**** Extracted records ****

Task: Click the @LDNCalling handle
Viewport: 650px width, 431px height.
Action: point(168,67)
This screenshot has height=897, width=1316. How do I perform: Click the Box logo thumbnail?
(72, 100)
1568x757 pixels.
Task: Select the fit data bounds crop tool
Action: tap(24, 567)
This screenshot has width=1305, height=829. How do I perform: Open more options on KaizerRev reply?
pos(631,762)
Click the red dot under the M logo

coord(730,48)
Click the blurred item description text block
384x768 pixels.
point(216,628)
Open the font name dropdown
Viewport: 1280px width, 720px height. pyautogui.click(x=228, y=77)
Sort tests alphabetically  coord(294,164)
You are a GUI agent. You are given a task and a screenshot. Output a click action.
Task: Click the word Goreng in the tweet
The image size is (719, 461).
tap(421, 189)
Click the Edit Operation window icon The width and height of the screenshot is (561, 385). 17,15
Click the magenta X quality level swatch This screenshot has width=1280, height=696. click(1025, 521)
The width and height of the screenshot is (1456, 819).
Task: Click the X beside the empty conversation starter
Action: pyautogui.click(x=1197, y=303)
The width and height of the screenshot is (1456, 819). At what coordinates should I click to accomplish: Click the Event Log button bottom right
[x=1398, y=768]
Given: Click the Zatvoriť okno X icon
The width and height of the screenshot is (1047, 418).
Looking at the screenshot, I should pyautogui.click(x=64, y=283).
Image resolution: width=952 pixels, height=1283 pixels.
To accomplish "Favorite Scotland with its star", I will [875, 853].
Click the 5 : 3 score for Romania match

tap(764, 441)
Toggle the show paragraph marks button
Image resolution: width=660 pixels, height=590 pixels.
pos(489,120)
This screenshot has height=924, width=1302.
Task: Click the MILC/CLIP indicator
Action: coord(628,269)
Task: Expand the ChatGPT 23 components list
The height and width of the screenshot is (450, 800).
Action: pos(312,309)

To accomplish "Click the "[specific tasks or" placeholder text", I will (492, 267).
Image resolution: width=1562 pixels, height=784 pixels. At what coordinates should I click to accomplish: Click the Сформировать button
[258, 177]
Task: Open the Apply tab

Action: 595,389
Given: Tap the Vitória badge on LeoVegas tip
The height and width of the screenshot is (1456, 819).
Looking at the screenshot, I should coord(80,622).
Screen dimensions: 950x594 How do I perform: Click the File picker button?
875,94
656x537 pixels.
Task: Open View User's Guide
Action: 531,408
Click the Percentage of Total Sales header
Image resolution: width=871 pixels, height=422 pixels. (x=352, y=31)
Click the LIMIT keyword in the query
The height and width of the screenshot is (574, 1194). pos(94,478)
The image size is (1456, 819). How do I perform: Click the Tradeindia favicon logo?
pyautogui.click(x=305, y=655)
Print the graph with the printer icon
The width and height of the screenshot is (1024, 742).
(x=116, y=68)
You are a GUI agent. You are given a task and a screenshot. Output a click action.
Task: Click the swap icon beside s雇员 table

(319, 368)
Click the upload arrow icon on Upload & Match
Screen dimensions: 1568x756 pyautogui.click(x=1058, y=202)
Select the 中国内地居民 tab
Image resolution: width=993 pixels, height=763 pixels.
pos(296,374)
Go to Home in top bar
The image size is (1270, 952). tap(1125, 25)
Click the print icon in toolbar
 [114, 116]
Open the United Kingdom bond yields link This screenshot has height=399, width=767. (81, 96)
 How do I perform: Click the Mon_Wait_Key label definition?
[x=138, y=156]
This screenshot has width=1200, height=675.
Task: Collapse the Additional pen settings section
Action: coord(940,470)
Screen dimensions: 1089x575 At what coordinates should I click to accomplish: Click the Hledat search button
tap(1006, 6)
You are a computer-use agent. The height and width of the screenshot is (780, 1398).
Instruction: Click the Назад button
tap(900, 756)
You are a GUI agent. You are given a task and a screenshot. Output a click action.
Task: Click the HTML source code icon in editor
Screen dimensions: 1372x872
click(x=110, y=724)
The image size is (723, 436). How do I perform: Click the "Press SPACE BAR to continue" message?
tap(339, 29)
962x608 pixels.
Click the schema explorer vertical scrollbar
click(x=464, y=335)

****

Task to carry out
Begin at the line containing "Screen dimensions: 1089x575" and reproduce every line through the last one in the records above, exactly.

Exercise solution
Screen dimensions: 1089x575 At what coordinates should I click to accomplish: Click the Hledat search button
tap(1006, 6)
You are a computer-use agent. The height and width of the screenshot is (780, 1398).
Instruction: Click the Назад button
tap(900, 756)
You are a GUI agent. You are given a task and a screenshot. Output a click action.
Task: Click the HTML source code icon in editor
Screen dimensions: 1372x872
click(x=110, y=724)
The image size is (723, 436). How do I perform: Click the "Press SPACE BAR to continue" message?
tap(339, 29)
962x608 pixels.
Click the schema explorer vertical scrollbar
click(x=464, y=335)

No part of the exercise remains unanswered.